## Your goal
From the first line to the last, print the data exactly as written.

## Data to process
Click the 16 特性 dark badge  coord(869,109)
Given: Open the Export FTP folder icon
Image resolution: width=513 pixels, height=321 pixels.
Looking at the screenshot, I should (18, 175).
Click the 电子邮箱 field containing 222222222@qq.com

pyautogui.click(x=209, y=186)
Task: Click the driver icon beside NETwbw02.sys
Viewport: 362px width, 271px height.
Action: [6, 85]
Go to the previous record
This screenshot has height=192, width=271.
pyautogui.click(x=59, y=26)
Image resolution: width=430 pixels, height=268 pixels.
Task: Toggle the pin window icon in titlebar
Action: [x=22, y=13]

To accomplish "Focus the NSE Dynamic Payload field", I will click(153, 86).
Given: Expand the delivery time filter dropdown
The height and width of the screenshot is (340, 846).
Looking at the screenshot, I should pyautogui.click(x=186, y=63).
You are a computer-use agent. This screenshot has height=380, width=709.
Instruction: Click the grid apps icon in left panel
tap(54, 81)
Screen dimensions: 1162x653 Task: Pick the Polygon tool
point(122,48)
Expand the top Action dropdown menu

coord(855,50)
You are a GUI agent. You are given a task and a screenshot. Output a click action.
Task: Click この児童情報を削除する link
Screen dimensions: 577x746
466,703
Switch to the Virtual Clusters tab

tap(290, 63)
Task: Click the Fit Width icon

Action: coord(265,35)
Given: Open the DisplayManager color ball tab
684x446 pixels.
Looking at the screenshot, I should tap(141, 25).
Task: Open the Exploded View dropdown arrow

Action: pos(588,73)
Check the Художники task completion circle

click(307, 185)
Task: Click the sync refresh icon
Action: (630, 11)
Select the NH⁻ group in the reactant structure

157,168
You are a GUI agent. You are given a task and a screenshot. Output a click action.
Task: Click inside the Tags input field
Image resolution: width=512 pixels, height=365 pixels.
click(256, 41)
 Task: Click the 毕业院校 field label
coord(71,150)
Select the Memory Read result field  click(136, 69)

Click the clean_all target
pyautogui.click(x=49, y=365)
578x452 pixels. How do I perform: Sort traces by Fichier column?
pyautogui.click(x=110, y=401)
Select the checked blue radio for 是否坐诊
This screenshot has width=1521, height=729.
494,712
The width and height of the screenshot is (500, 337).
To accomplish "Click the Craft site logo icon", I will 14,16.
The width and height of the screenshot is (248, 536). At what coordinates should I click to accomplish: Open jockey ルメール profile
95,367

## Written solution
Click the 16 特性 dark badge  coord(869,109)
Given: Open the Export FTP folder icon
Image resolution: width=513 pixels, height=321 pixels.
Looking at the screenshot, I should (18, 175).
Click the 电子邮箱 field containing 222222222@qq.com

pyautogui.click(x=209, y=186)
Task: Click the driver icon beside NETwbw02.sys
Viewport: 362px width, 271px height.
Action: [6, 85]
Go to the previous record
This screenshot has height=192, width=271.
pyautogui.click(x=59, y=26)
Image resolution: width=430 pixels, height=268 pixels.
Task: Toggle the pin window icon in titlebar
Action: [x=22, y=13]

To accomplish "Focus the NSE Dynamic Payload field", I will click(153, 86).
Given: Expand the delivery time filter dropdown
The height and width of the screenshot is (340, 846).
Looking at the screenshot, I should pyautogui.click(x=186, y=63).
You are a computer-use agent. This screenshot has height=380, width=709.
Instruction: Click the grid apps icon in left panel
tap(54, 81)
Screen dimensions: 1162x653 Task: Pick the Polygon tool
point(122,48)
Expand the top Action dropdown menu

coord(855,50)
You are a GUI agent. You are given a task and a screenshot. Output a click action.
Task: Click この児童情報を削除する link
Screen dimensions: 577x746
466,703
Switch to the Virtual Clusters tab

tap(290, 63)
Task: Click the Fit Width icon

Action: coord(265,35)
Given: Open the DisplayManager color ball tab
684x446 pixels.
Looking at the screenshot, I should tap(141, 25).
Task: Open the Exploded View dropdown arrow

Action: pos(588,73)
Check the Художники task completion circle

click(307, 185)
Task: Click the sync refresh icon
Action: (630, 11)
Select the NH⁻ group in the reactant structure

157,168
You are a GUI agent. You are given a task and a screenshot. Output a click action.
Task: Click inside the Tags input field
Image resolution: width=512 pixels, height=365 pixels.
click(256, 41)
 Task: Click the 毕业院校 field label
coord(71,150)
Select the Memory Read result field  click(136, 69)

Click the clean_all target
pyautogui.click(x=49, y=365)
578x452 pixels. How do I perform: Sort traces by Fichier column?
pyautogui.click(x=110, y=401)
Select the checked blue radio for 是否坐诊
This screenshot has width=1521, height=729.
494,712
The width and height of the screenshot is (500, 337).
To accomplish "Click the Craft site logo icon", I will 14,16.
The width and height of the screenshot is (248, 536). At what coordinates should I click to accomplish: Open jockey ルメール profile
95,367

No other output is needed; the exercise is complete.